Le notizie sulla possibile prossima firma di una prima intesa tra USA e Cina hanno riacceso l’interruttore del risk-on. Azionario in rally e rendimenti delle obbligazioni in risalita. Quanto può durare?

In settimana il Dow Jones ha ritoccato i propri massimi per ben 3 volte. Lo S&P500 ha chiuso la seduta di ieri migliorando il proprio record e portandosi a 3.085,18 punti. Nell’ultimo mese il Nasdaq ha messo a segno un +7.81%; in Europa l’Eurostoxx 50 ha registrato una performance simile. Il DAX, pur con l’economia tedesca ingolfata, ha infilato un +11% mensile. Le borse asiatiche, sempre in un mese, hanno portato a casa, circa, un 6% medio.

Negli ultimi giorni è cambiata la situazione anche sul mercato obbligazionario. I rendimenti del Treasury americani a 10 anni hanno raggiunto i loro massimi a 3 mesi. I rendimenti dei titoli di stato di Francia e Belgio rivedono la zona sopra zero. Il rendimento dei bund a 10 anni è salito di 10 punti base ed anche quello dei governativi giapponesi prova a riavvicinarsi a quota 0.

Cosa è successo? Una parte di quel trilione di dollari pronto a muoversi di cui vi raccontavamo qualche giorno fa, ha iniziato ad incamminarsi verso l’azionario, con la modalità risk on tornata prepotentemente di moda per almeno tre motivi. Ad imprimere l’accelerazione più forte sono state sicuramente le ultime evoluzioni del negoziato tra USA e Cina. Il passaggio da un “congeliamo la situazione” ad un “riduciamo progressivamente le tariffe” ha, come sostiene Adam Taback di Wells Fargo, eccitato gli investitori. In realtà un calendario preciso di questo “roll back” delle tariffe non c’è ancora e per il momento non sappiamo nemmeno dove e quando i leader di Cina e USA si incontreranno. Ma il momentum sulla questione dazi sembra favorevole ed i mercati azionari hanno cominciato a festeggiare.

Un azionario in rally anche per altri due motivi. Da un lato la stagione delle trimestrali ha riportato una situazione migliore di quella attesa e dall’altro la politica monetaria espansiva ha trovato nuove conferme circa la sua persistenza (ora si inizia a parlare di QE anche per l’Australia).

Ma si tratta di un rally sostenibile? Se lo chiede Kristina Hooper di Invesco. Secondo la Chief Global Market Strategist del gestore americano, le ultime mosse della FED hanno di fatto lasciato la via libera ad un rialzo dei listini. Se da un lato il Board, nel decidere il taglio di 25 punti base del tasso di riferimento, ha congelato ogni possibile nuova mossa espansiva, dall’altro lato Powell ha esplicitato le condizioni per un cambio di rotta della Federal. Un rialzo dei tassi sarà possibile solo in presenza di un significativo aumento dell’inflazione.

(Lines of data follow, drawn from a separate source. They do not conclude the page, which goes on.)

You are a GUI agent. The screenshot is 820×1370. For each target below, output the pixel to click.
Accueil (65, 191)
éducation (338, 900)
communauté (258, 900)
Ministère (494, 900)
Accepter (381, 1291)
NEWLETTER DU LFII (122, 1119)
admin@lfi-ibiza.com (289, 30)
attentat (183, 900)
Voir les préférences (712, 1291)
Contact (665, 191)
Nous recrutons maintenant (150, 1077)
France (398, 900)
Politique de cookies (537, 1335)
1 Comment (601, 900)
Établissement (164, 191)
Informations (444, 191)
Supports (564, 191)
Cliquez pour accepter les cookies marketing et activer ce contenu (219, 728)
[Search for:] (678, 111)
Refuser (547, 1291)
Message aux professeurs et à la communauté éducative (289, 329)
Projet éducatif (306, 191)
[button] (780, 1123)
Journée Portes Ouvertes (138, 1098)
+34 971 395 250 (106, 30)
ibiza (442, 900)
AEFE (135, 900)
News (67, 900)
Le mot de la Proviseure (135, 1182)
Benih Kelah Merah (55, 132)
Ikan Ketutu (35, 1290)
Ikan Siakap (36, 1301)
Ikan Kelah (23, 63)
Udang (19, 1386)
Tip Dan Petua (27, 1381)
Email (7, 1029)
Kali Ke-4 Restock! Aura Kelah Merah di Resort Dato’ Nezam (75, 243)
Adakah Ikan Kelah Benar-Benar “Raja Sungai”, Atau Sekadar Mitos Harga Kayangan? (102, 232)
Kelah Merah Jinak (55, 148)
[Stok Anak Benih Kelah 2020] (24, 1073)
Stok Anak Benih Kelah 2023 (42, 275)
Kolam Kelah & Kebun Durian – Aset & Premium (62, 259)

Hooper, che parla proprio di azionario in rally indotto dalla FED (Fed-induced rally), si dice convinta che la situazione possa mantenersi positiva anche per le settimane a venire. Ma con un avvertimento. I mercati rimangono sensibilissimi. Un inciampo nella trattativa USA-Cina, un peggioramento sul mercato del lavoro USA, un “contagio” recessivo del settore servizi od una “parola sbagliata” della FED possono cambiare il quadro molto rapidamente.

In particolare, conclude Hooper, sarà la FED, artefice del rally, a dover utilizzare la massima cautela nel non contraddire quanto annunciato settimana scorsa.